Потом делается темно и опасно: её окликают пьяные компании, она ускоряет шаг. Потом долго отчищает грязь от кроссовок — лето в этом году жаркое, но дождливое. Всё время грозы, и земля не успевает затвердеть.
Похороны назначены на понедельник. В зале для отпевания только она и родители. Больше никого: если кто-то из бабушкиных друзей ещё жив, то сейчас он заперся надёжно и плотно. Отвратительно пахнет каким-то особым средством, которое применяют для обработки трупов. Зал напоминает гараж: у него нет окон. Священник торопится, читает речитативом: «Упокой, Господи, душу рабы Твоей Александры…»
Отец прямо у гроба. Мать — чуть дальше за ним. Она стоит позади всех и закрывает платком лицо. Душно и тяжело. Ей в руки суют горсть сухой земли откуда-то с Афона и велят кинуть в гроб. Она подходит, не глядя разжимает ладонь. Земля рассыпается по бабушкиному лицу, по её шее, и один из комков остаётся на губах. Она стряхивает его ладонью — ужасная традиция, как будто земля и без этого до неё не доберётся. Гроб закрывают красной бархатной крышкой и грузят в микроавтобус, назначенный катафалком.
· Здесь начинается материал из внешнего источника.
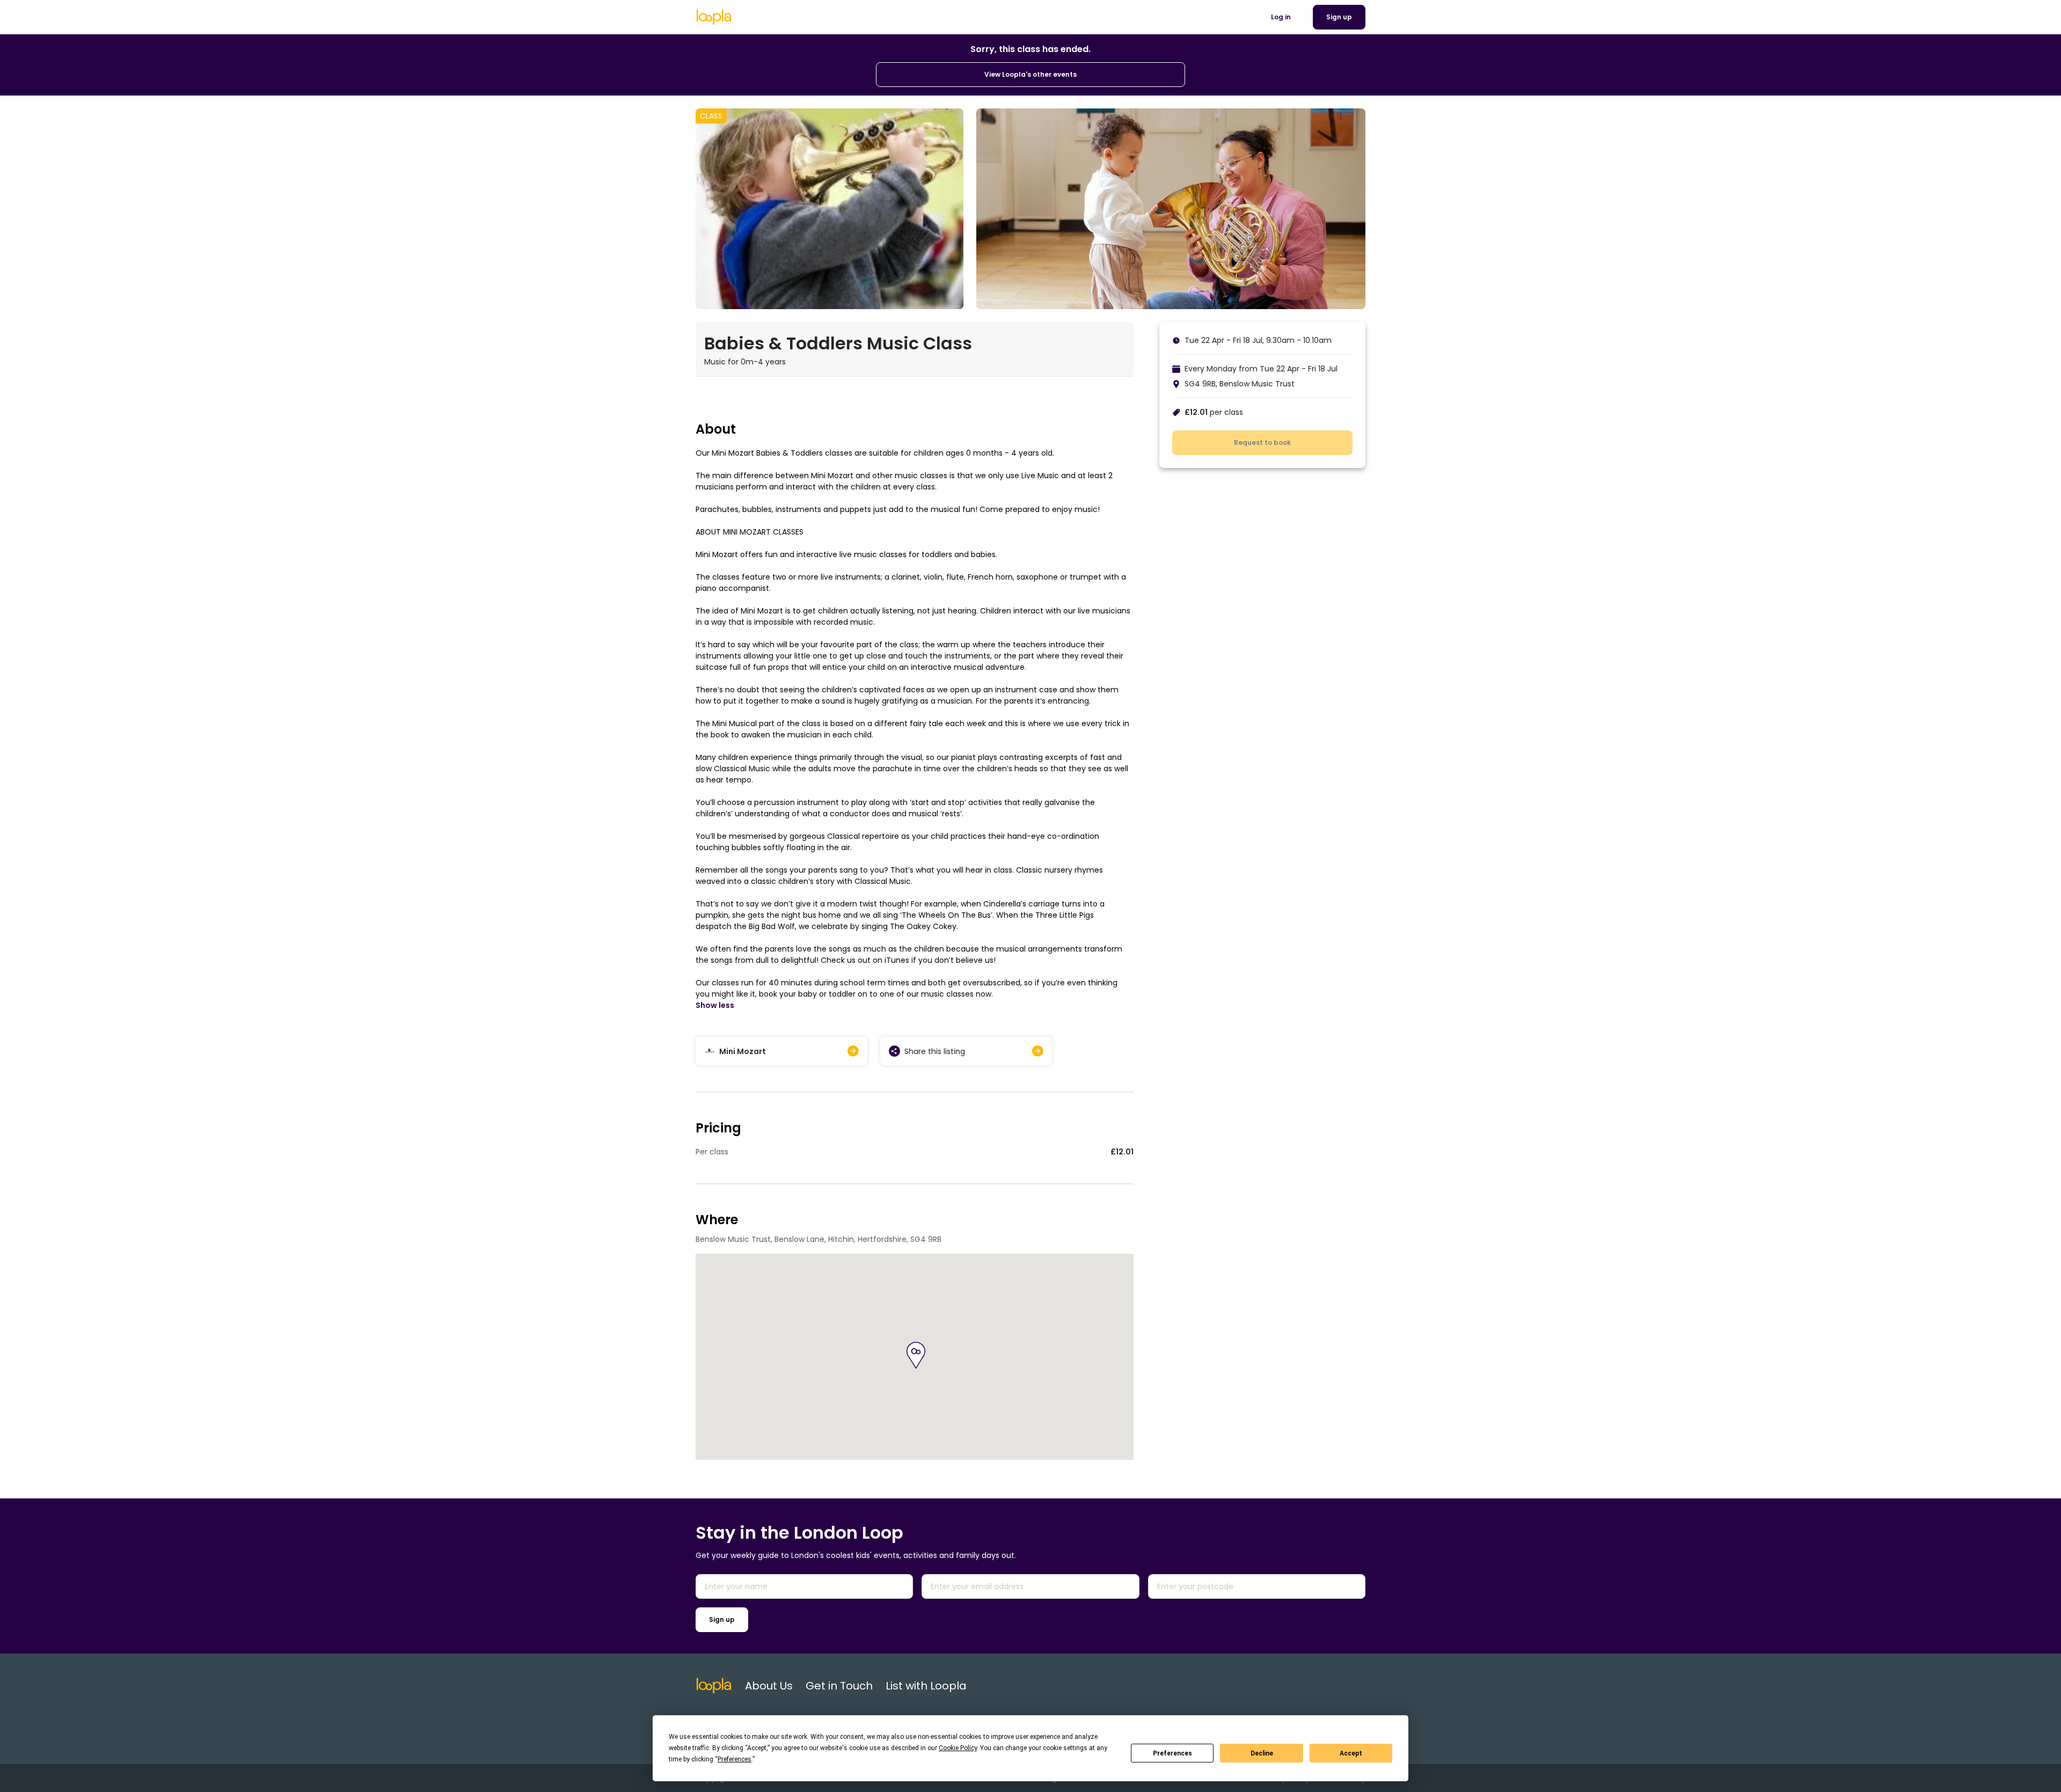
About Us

По одному забираются внутрь. Их торопит грубый, уставший водитель. Они с мамой оказываются рядом на соседних сиденьях. Автобус подпрыгивает, мама плачет, а она невротично следит, чтобы крышка не съехала с гроба. За окном лес, потом завод, поле, поворот — осталось недолго. Мама берет её за руку неуверенно, как ребёнок, и вдруг сжимает очень крепко, а потом прижимается вся и плачет уже по-настоящему. И спрашивает шёпотом, в котором слышится ужас:
— А когда я умру, ты приедешь похоронить меня?
Губы у неё дрожат, и вся она кажется такой маленькой, что хочется ответить ей: «Да куда тебя хоронить, тебе ещё и в школу рано». Но мама настаивает, и она кивает и обнимает её за плечи.
На кладбище цветёт жасмин. Они стоят над гробом и смотрят, как его засыпают свежей, влажной землёй. Пахнет цветением и зеленью, в траве звенят кузнечики. В этом году много свежих могил. Мама не отпускает её руку, и когда всё заканчивается, оборачивается к ней и спрашивает:
— Что мы будем делать теперь?
На кладбище нет церкви, колокола его не тревожат. Они идут пешком к автобусной остановке сквозь молодое поле. Отец задумчив, он молчит, как будто следует за собственными мыслями в высокие дальние пределы. Она вдруг замечает, что с маминых губ исчез этот прежний «позор» и остался только вопрос — открытый, детский.
Становится теплее. Как будто где-то под землёй проснулся новый родник. Они деловито справляют поминки, потом расходятся утешаться. Мать с отцом неуверенно говорят, как будто вспоминают, как следует это делать.
Она идёт бродить по привычным местам и ещё издали слышит, что качели скрипят как-то по-особенному. В арке безветренно — ничто не заглушает звук её шагов.
Они смотрят друг на друга безо всякого удивления, как будто нарочно заранее условились встретиться здесь сегодня.
— Здравствуй, — говорит она.
Слова повисают в воздухе. И слышно только, как в кусте дикого розового шиповника гудит шмель, заблудившийся в лепестках.